Monday, August 24, 2015

How, when and why ‘primitive art’ was added to the Metropolitan Museum of Art: USC professor Nancy Lutkehaus explores the cultural, social and political significance of the decision

USC News, Susan Bell
August 24, 2015

Walking into the dramatic first-floor gallery of the Metropolitan Museum of Art in New York City, visitors are confronted with the towering bis poles collected by Michael Rockefeller on his final expedition to New Guinea. Rockefeller disappeared on that trip in 1961 at the age of 23, reported drowned at sea under mysterious circumstances that have led to speculation that he may have been eaten by cannibals.

The intricately carved poles are on display in the wing of the Met that bears his name. The Michael C. Rockefeller Wing houses a collection of non-Western art obtained by Rockefeller’s father, New York governor, multimillionaire and subsequent Vice President Nelson Rockefeller.

The history of the Met’s pioneering 1969 decision to incorporate “primitive art” into its fine art collection is the subject of an upcoming book by Nancy Lutkehaus, professor of anthropology and political science at the USC Dornsife College of Letters, Arts and Sciences.

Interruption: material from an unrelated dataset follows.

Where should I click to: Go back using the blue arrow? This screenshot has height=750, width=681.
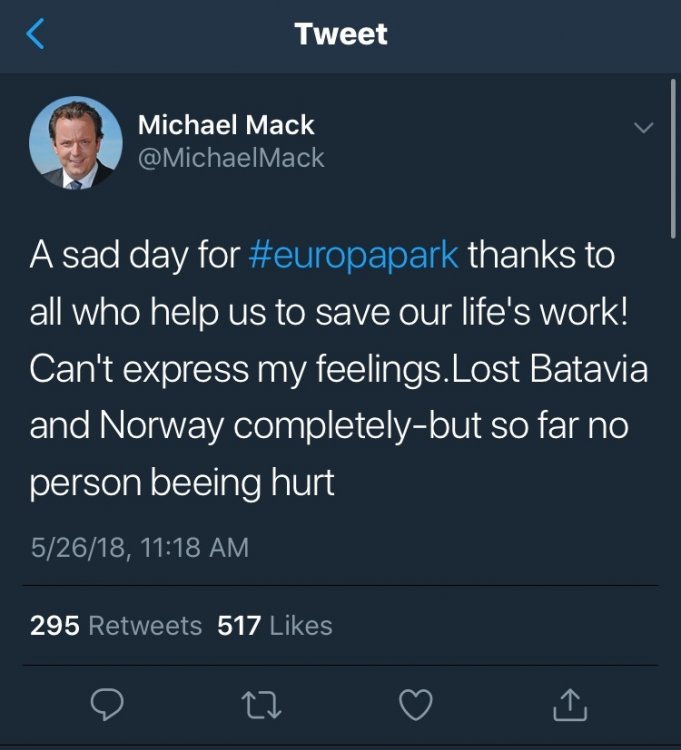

Titled The Met Goes Primitive: Postwar America, Cultural Politics, and the Creation of the Rockefeller Wing of the Metropolitan Museum of Art, Lutkehaus’ project argues that this decision illuminates the relationship between art and post-World War II, postcolonial politics, 20th-century American cosmopolitanism and a changing ideology of a more racially diverse national identity.

“When an encyclopedic museum like the Met finally decides to incorporate non-Western art, it is making a statement saying this art is as important as Greek statues and the Impressionists,” Lutkehaus said. “It’s broadening its canon in terms of what is considered to be art, and that has a cultural impact in terms of a statement about a broader recognition, a more multicultural, more racially and ethnically diverse national identity.”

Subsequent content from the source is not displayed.